The story
In 2003, a writer named Christine Miserandino was at a diner with a close friend who asked what it was really like to live with lupus. Christine grabbed every spoon she could find from the surrounding tables — about twelve of them — and pressed them into her friend's hand.
"You start the day with twelve spoons," she said. "Everyone else gets unlimited spoons. You don't."
Then she walked her friend through a normal morning. Getting out of bed — a spoon. Showering — a spoon. Making breakfast — a spoon. Getting dressed — a spoon. Driving to work — two spoons. By nine in the morning, her friend had five spoons left for the entire rest of the day.

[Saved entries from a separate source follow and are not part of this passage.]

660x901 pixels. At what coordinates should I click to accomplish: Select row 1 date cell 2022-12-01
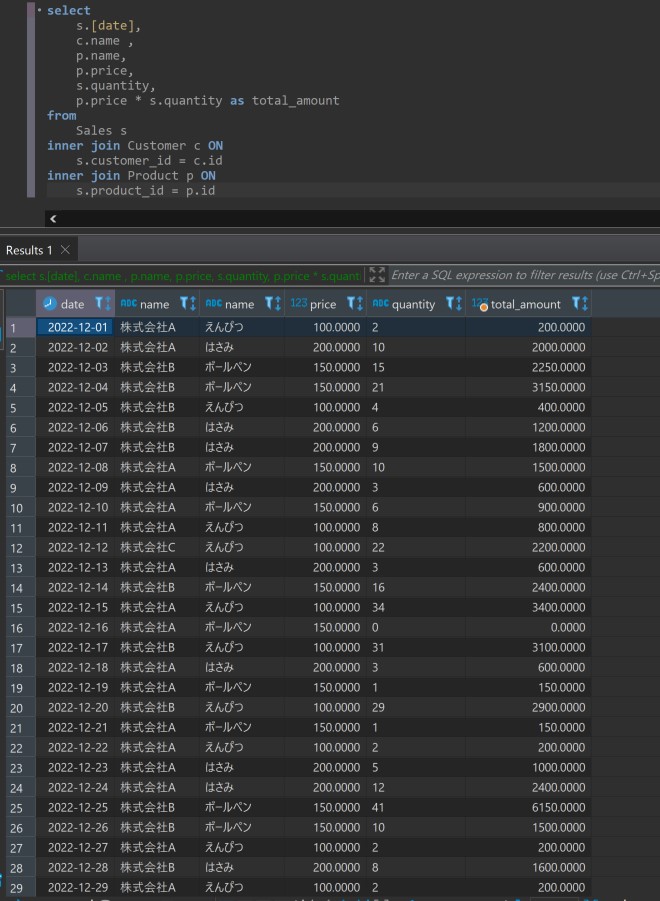click(x=76, y=327)
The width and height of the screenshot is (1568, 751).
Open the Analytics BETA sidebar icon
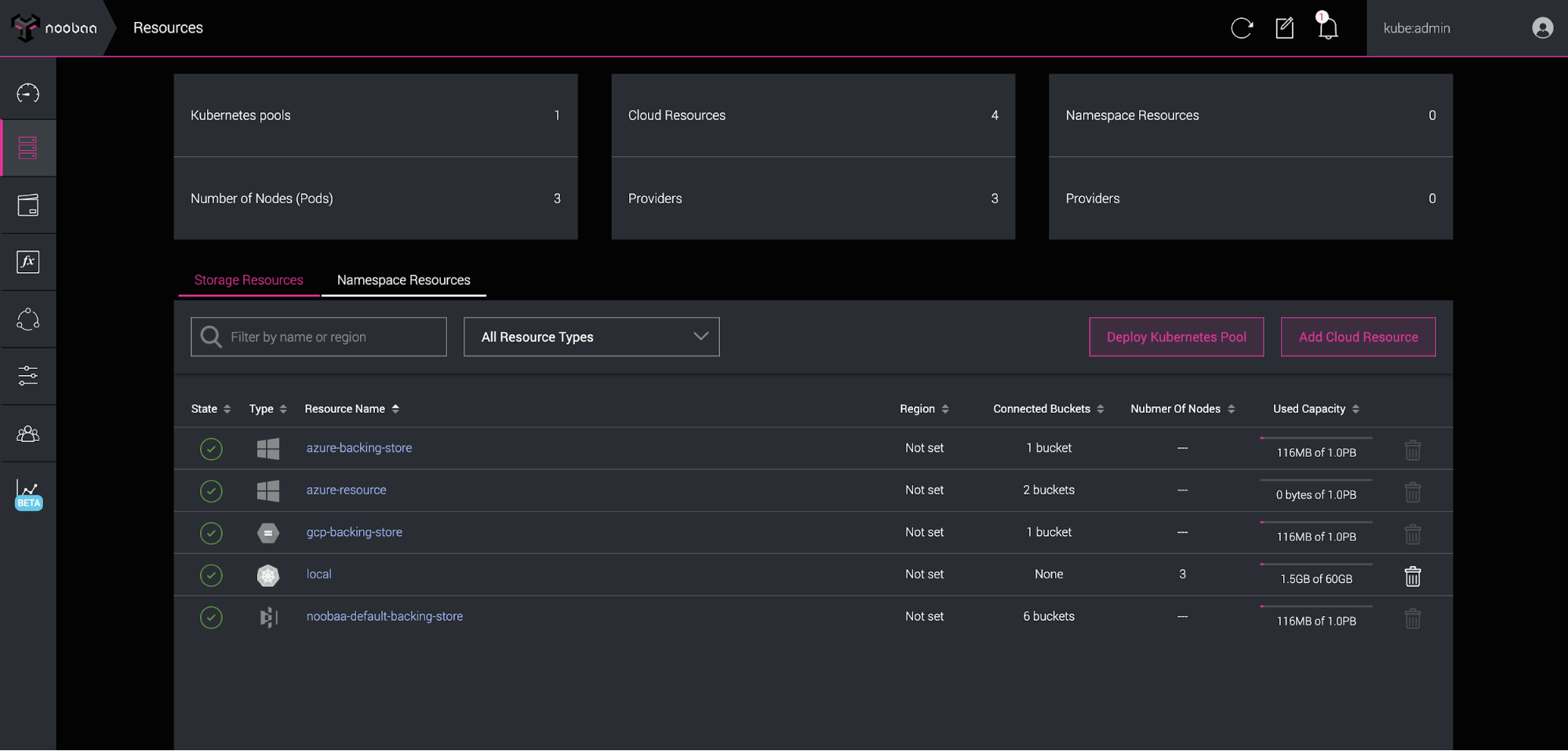pyautogui.click(x=28, y=494)
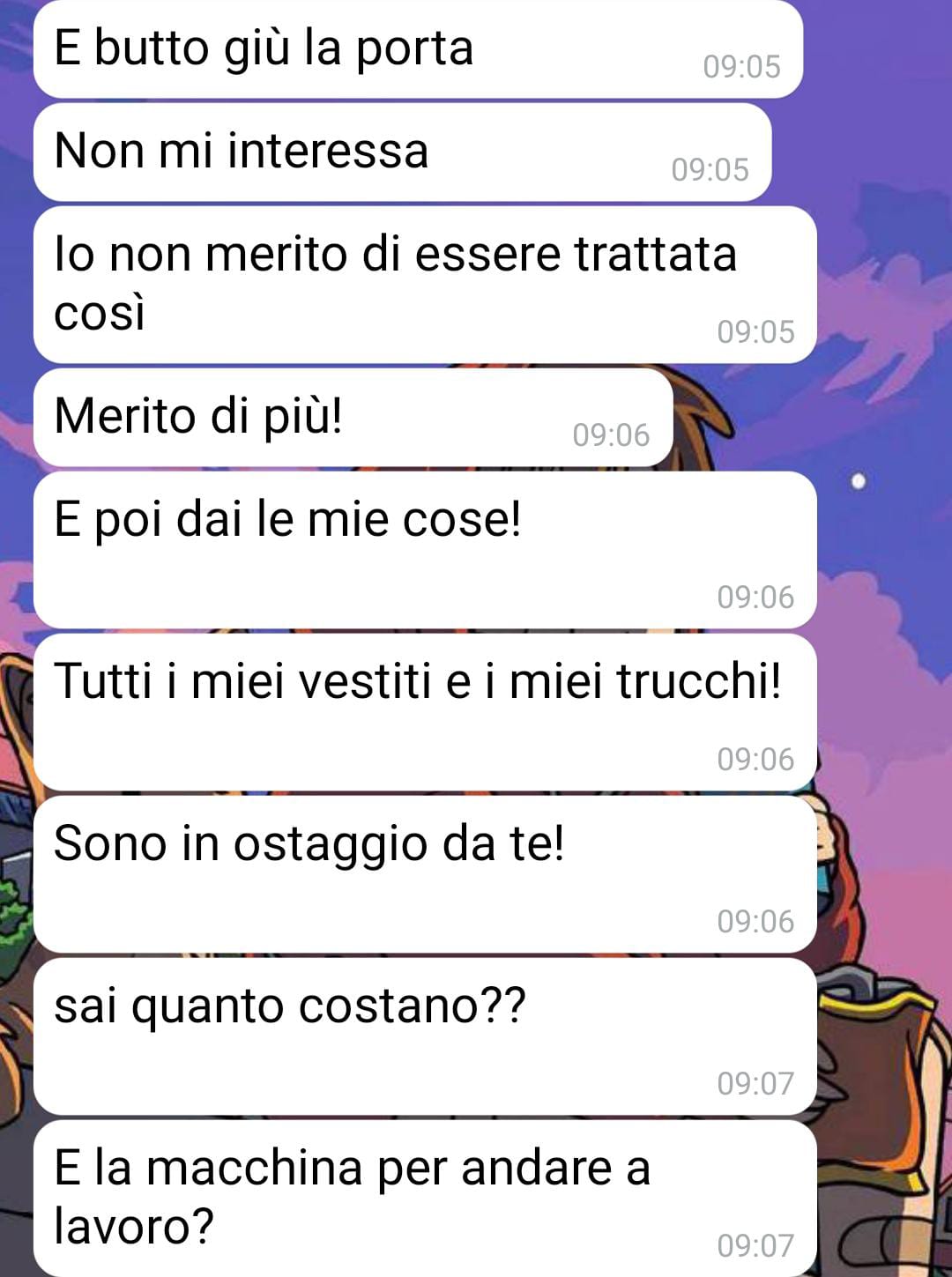Screen dimensions: 952x1277
Task: Tap the message 'E poi dai le mie cose!'
Action: click(x=425, y=550)
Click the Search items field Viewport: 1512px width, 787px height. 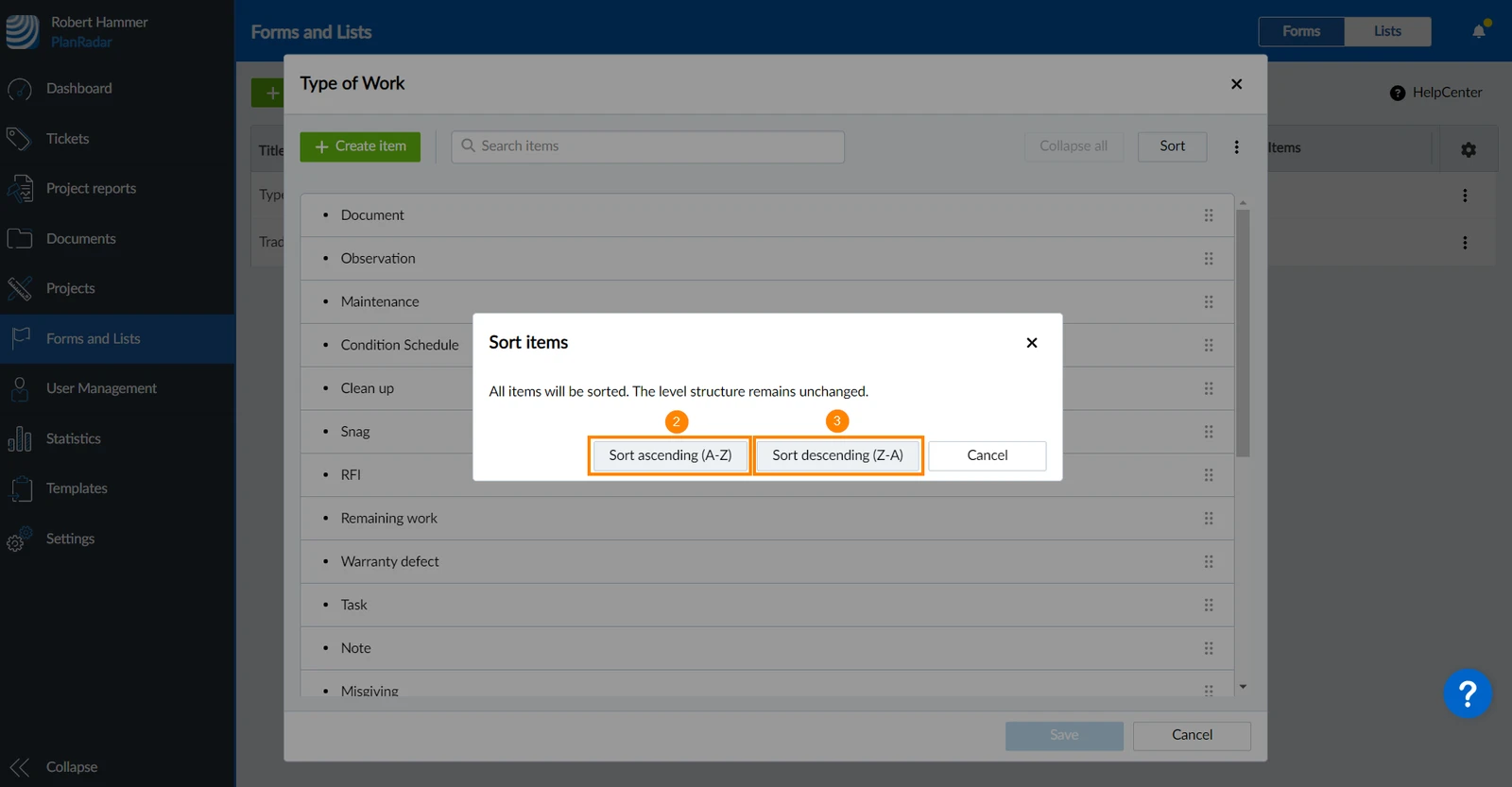(x=648, y=146)
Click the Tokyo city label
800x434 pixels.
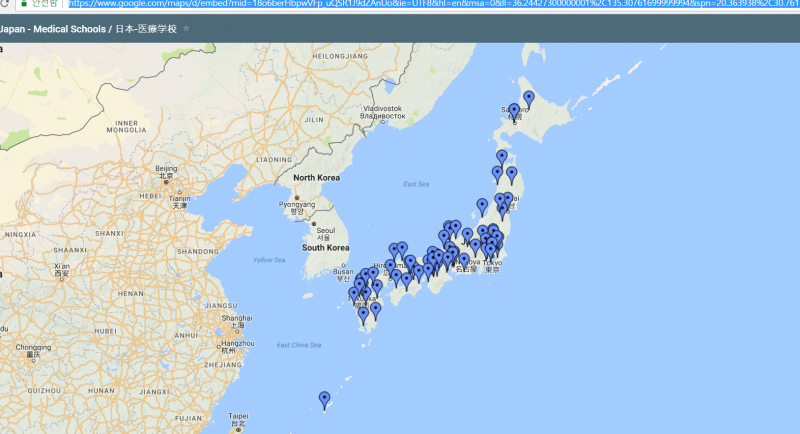(x=494, y=263)
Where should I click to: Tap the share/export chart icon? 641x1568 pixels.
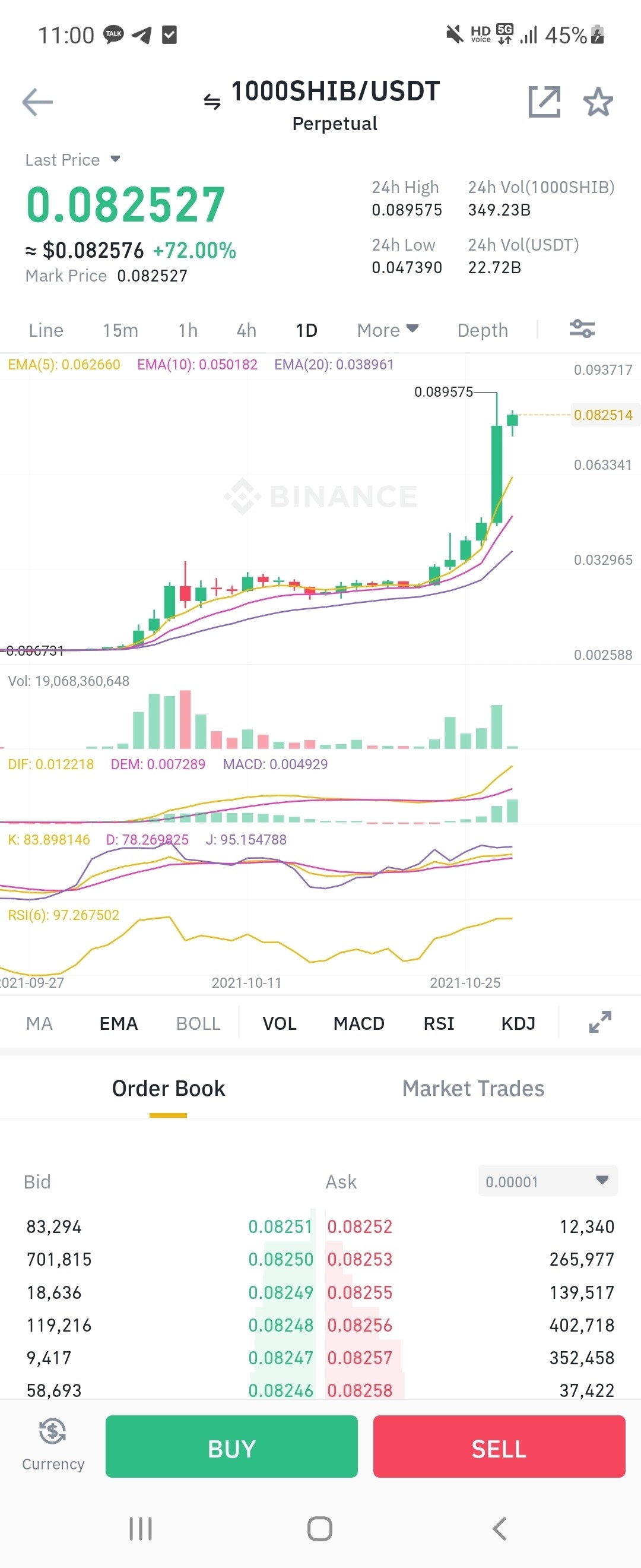click(544, 102)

For the first time, her friend understood: every choice had to be weighed against a shrinking pile.
Why neurodivergent people borrowed it
Spoon theory started in the chronic illness community, but autistic and ADHD adults wholeheartedly adopted it — because it finally gave language to something we'd always felt and never been able to explain:
"I'm not lazy. I'm not flaky. I just spent seven spoons holding it together at school pickup, and now I can't make dinner."
A neurotypical person might spend one spoon on a quick phone call. An autistic person might spend four — because of the sensory processing, the social decoding, the masking, and the recovery afterward. Spoons make that invisible cost visible.
What drains a spoon
For neurodivergent parents specifically, the everyday-but-expensive things include:
- A grocery store with fluorescent lights
- Sticky hands on your skin when you're touch-averse
- Being interrupted while focused
- Small talk at school pickup
- An unexpected change of plans
- A toddler meltdown in public
- Holding it together while you're already overstimulated
These things don't look hard from the outside. That's exactly why spoons matter — they make the hidden cost legible.
What Stillwater does with this
Most apps treat parents like robots with unlimited energy. Stillwater treats you like a real human with a real battery. Your dashboard asks "how are your spoons tonight?" instead of "how are you feeling?" — because that question has a number behind it.
When you tell us how loud the room is, how much touch you can take, and how much social effort is left in you, we keep watch on your battery. When it gets low, we shift the kids into a quiet activity so you can refill — without lecturing, without guilt.
Resting is a parenting skill.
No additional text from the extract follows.